# CONSIGNE 1:
Résumez en deux phrases le texte sur Parcoursup.
# CONSIGNE 2:
Répondez aux questions suivantes d'après le texte sur Parcoursup :
(a) Combien de lycéens, selon L'Etudiant, étaient concernés par l'absence de proposition de formation ?
(b) À quelle date ces lycéens n'avaient-ils toujours pas reçu de proposition ?
(c) Dans quelle université Marie-Paule Couto est-elle maîtresse de conférence ?
# CONSIGNE 3:
Indiquez si chacune des affirmations suivantes concorde avec le texte sur Parcoursup, en répondant par oui ou par non et en citant les mots décisifs du texte :
(a) Marie-Paule Couto s'est exprimée dans Le Monde.
(b) Les 10 % de lycéens sans proposition concernent l'année 2023.
(c) Selon la sociologue, les boursiers sont surreprésentés sur Parcoursup.

# TEXTE SOURCE:
"""

Parcoursup: des inégalités persistantes

En 2022, 10% des lycéens inscrits sur Parcours sup n’avaient pas reçu de propositions de formations le 15 juillet, soit lors de la phase d’admission principale. Ce pourcentage qui semble être à première vue mineur, concerne en réalité près de 117 000 lycéens, selon L’Etudiant. Ce nombre à six chiffres est un révélateur des problèmes persistants autour de la plateforme et parmi eux se trouvent de graves problèmes d’inégalités sociales. 

Tout savoir sur Parcoursup 2023. L’Obs. 18 janvier 2023, © Mourad ALLILI/SIPA


Parcoursup : un filtre social 


La sociologue et maîtresse de conférence à Paris 8, Marie-Paule Couto, affirme en effet au Monde l’existence d’une surreprésentation des bacheliers généraux et non boursiers sur Parcoursup, sous d’autres termes issus des classes aisées.

"""

# DONNÉES FOURNIES:
"""

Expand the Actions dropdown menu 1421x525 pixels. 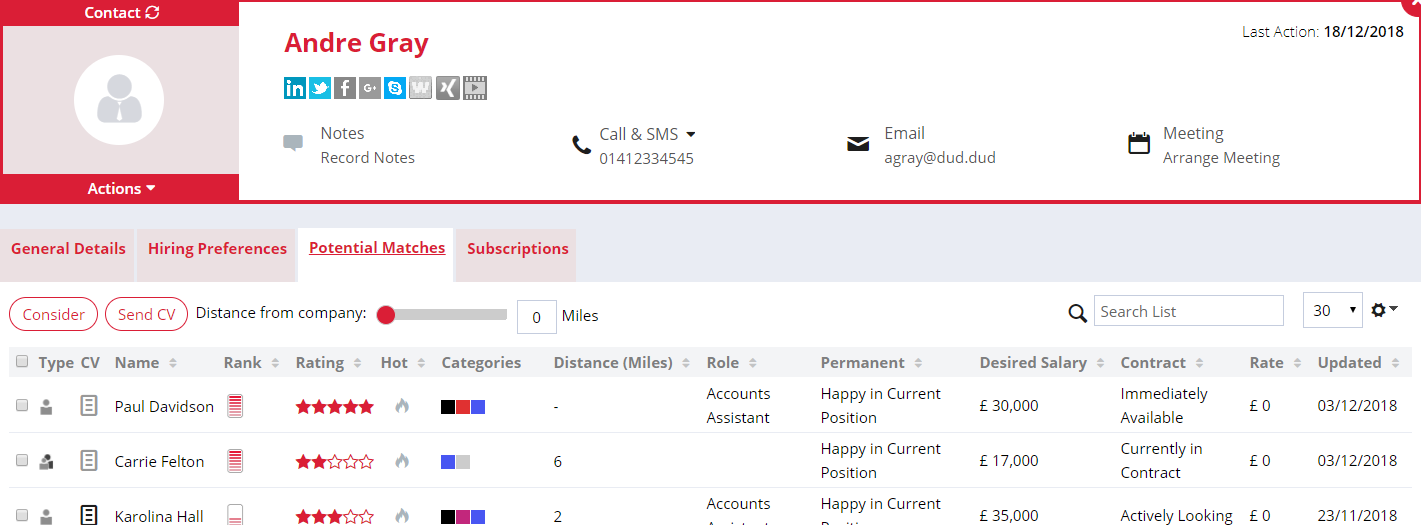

"""

# RÉPONSE ATTENDUE 1:
En 2022, 10 % des lycéens inscrits sur Parcoursup, soit près de 117 000 selon L'Etudiant, n'avaient reçu aucune proposition de formation le 15 juillet, ce qui révèle des problèmes persistants de la plateforme, dont de graves inégalités sociales. La sociologue Marie-Paule Couto affirme au Monde que les bacheliers généraux et non boursiers, issus des classes aisées, sont surreprésentés sur Parcoursup.

# RÉPONSE ATTENDUE 2:
(a) Près de 117 000 lycéens.
(b) Le 15 juillet.
(c) À Paris 8.

# RÉPONSE ATTENDUE 3:
(a) Oui : « affirme en effet au Monde ».
(b) Non : « En 2022, 10% des lycéens inscrits sur Parcours sup n’avaient pas reçu de propositions de formations ».
(c) Non : « une surreprésentation des bacheliers généraux et non boursiers ».